> [WHAT YOU HAVE TO DO]: All of the data below should be printed again word for word, pictures excluded.

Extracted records
--- START ---

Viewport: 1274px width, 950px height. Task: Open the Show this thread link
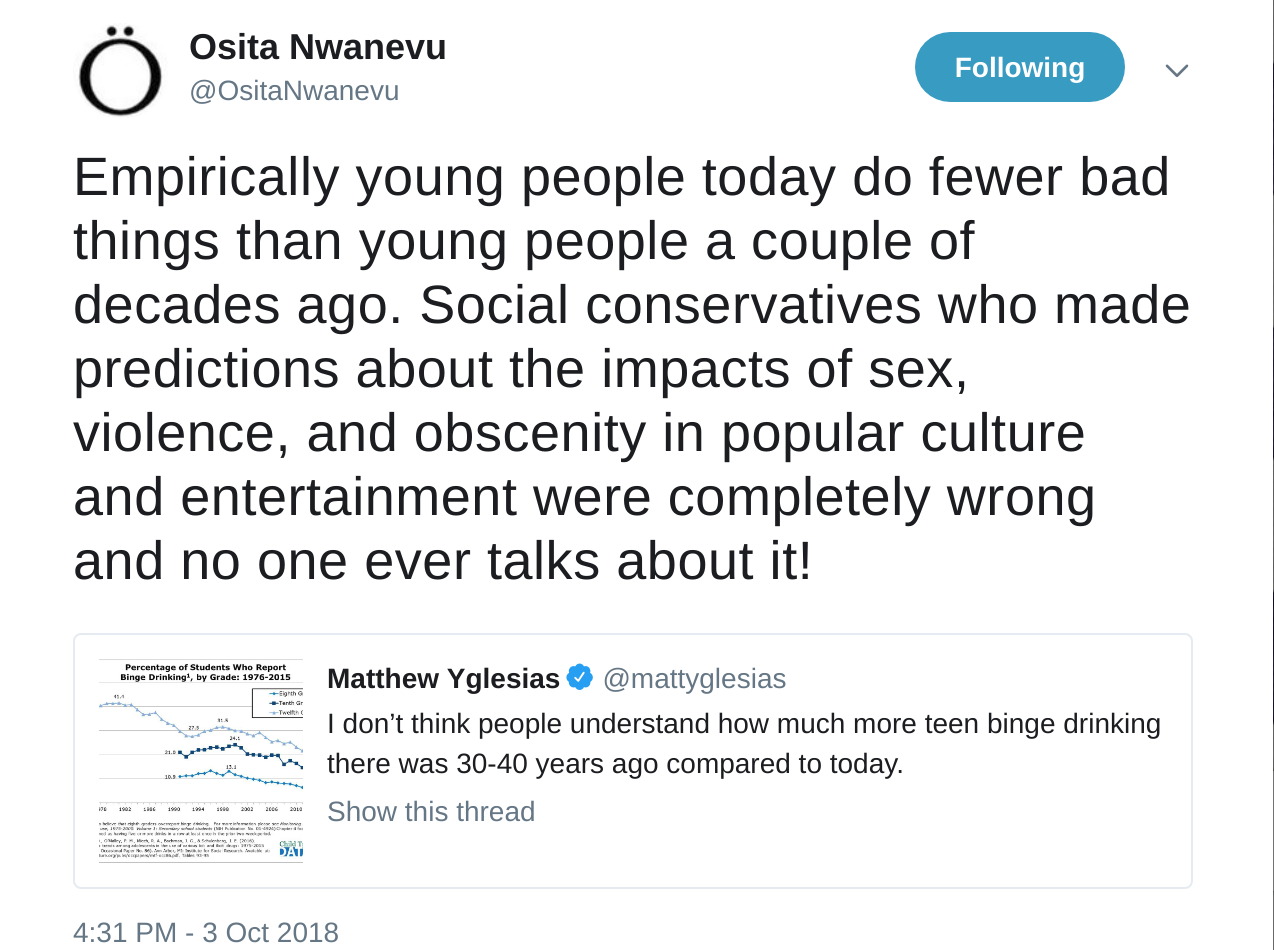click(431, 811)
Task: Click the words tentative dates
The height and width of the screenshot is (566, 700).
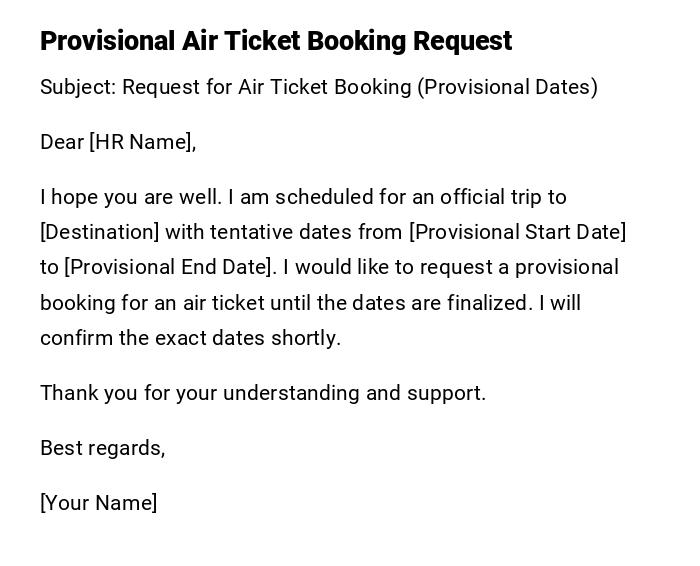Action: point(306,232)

--- END ---

> [EXERCISE RESULT]:
Viewport: 1274px width, 950px height. Task: Open the Show this thread link
click(431, 811)
Task: Click the words tentative dates
The height and width of the screenshot is (566, 700).
Action: point(306,232)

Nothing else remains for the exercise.